En septembre 1999, il réussit à convaincre Abdoulaye Wade de repartir en campagne pour mars 2000, alors que celui-ci était sans sous. Finalement Wade  rentre au Sénégal et il se produit la scène-ci.  Wade téléphone à son fils qui est trader à Londres : « Allo Karim, quoi de neuf à Londres ? Est-ce que tu as pu trouver quelque chose ? Ici, nous sommes fatigués, nous n’avons plus rien, je ne suis même pas sûr d’avoir assez de carburant pour arriver à Ziguinchor », et Karim de répondre : « Papa, c’est difficile ici aussi, je fais tout, mais jusqu’ici, je n’ai rien», raconte Bathily dans son oeuvre.

Selon l’homme politique, «Oui, c’est pour montrer que, quand le peuple est mobilisé, conscient de son devoir et organisé, il peut arriver à la victoire, c’est ce qui s’est passé en 2000, personne ne donnait un sou pour une victoire d’Abdoulaye Wade, malgré tout, il a gagné, simplement parce qu’il y a eu une mobilisation populaire extraordinaire. J’étais là, avec lui, avec d’autres leadeurs, nous avons mobilisé le pays de fond en comble».

Et puis arrive donc la victoire au soir du 19 mars 2000, sans être sûr que les socialistes d’Abdou Diouf vont accepter leur défaite,  Bathily et Amath Dansoko vont au domicile d’Abdoulaye Wade, ils tiennent  un meeting commun pour mobiliser tous les partisans. «Je pris la main d’Amath Dansoko, elle frissonnait, je levais la tête pour le regarder et je vis couler sur ce visage viril une larme, une seule, mais grosse, claire comme son cœurl’émotion était au rendez-vous » au point où l’auteur  reconnait avoir lui aussi pleuré mais  «peut-être pas de manière visible, physique, mais nous étions tous dans l’émotion et le meeting que nous avons improvisé dans la nuit et qui a rassemblé des centaines de milliers de citoyens était vécu comme une délivrance», raconte-t-il.

Alors viennent les premières années de Wade au pouvoir, tout se passe bien, Abdoulaye Bathily  occupe le poste de ministre de l’Energie, mais à partir de 2002 les choses se dégradent entre les deux hommes. Lors d’une de leurs dernières disputes avant la rupture, Bathily dit à Wade  tout ce qu’il pense de son régime et à Wade de lui répondre : «Toi Abdoulaye, tu n’es qu’un intellectuel».
──────────────────────────────
• À faire:
- 1) D'après l'extrait, pourquoi Bathily et Amath Dansoko vont-ils chez Abdoulaye Wade le soir du 19 mars 2000 pour y tenir un meeting commun ? Répondez en une à trois phrases.
- 2) Recopiez mot pour mot le passage de l'extrait qui commence aux mots « En septembre 1999, il » et s'arrête après « dans son oeuvre. ».
Les items n'ont aucun rôle dans ce travail.

• Items fournis:
──────────────────────────────
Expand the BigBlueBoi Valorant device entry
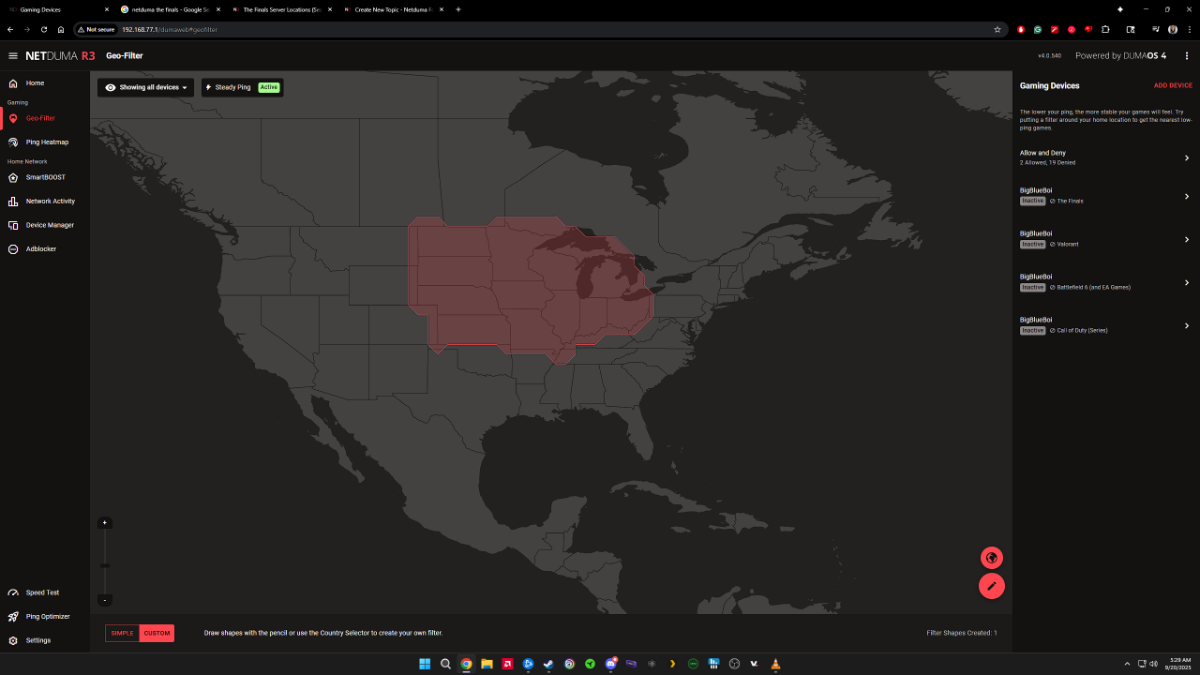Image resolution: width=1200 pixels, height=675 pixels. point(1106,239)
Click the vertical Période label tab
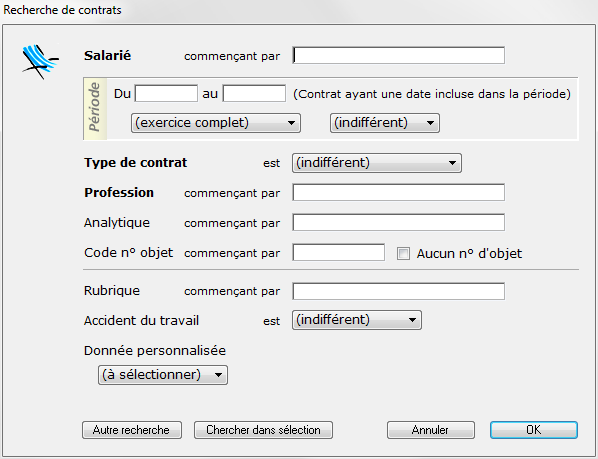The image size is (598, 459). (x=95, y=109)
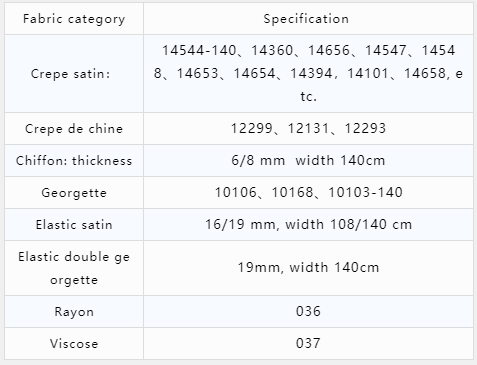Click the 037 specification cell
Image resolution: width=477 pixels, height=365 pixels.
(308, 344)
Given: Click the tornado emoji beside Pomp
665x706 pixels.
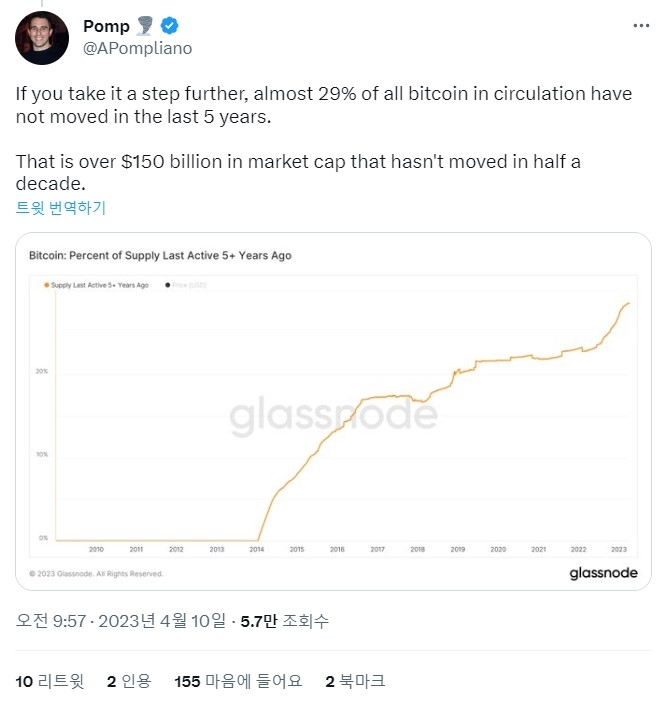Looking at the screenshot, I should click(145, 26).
──────────────────────────────
• Réponses:
- 1) Ils y vont pour mobiliser tous les partisans, parce qu'ils ne sont pas sûrs que les socialistes d'Abdou Diouf vont accepter leur défaite.

- 2)
En septembre 1999, il réussit à convaincre Abdoulaye Wade de repartir en campagne pour mars 2000, alors que celui-ci était sans sous. Finalement Wade  rentre au Sénégal et il se produit la scène-ci.  Wade téléphone à son fils qui est trader à Londres : « Allo Karim, quoi de neuf à Londres ? Est-ce que tu as pu trouver quelque chose ? Ici, nous sommes fatigués, nous n’avons plus rien, je ne suis même pas sûr d’avoir assez de carburant pour arriver à Ziguinchor », et Karim de répondre : « Papa, c’est difficile ici aussi, je fais tout, mais jusqu’ici, je n’ai rien», raconte Bathily dans son oeuvre.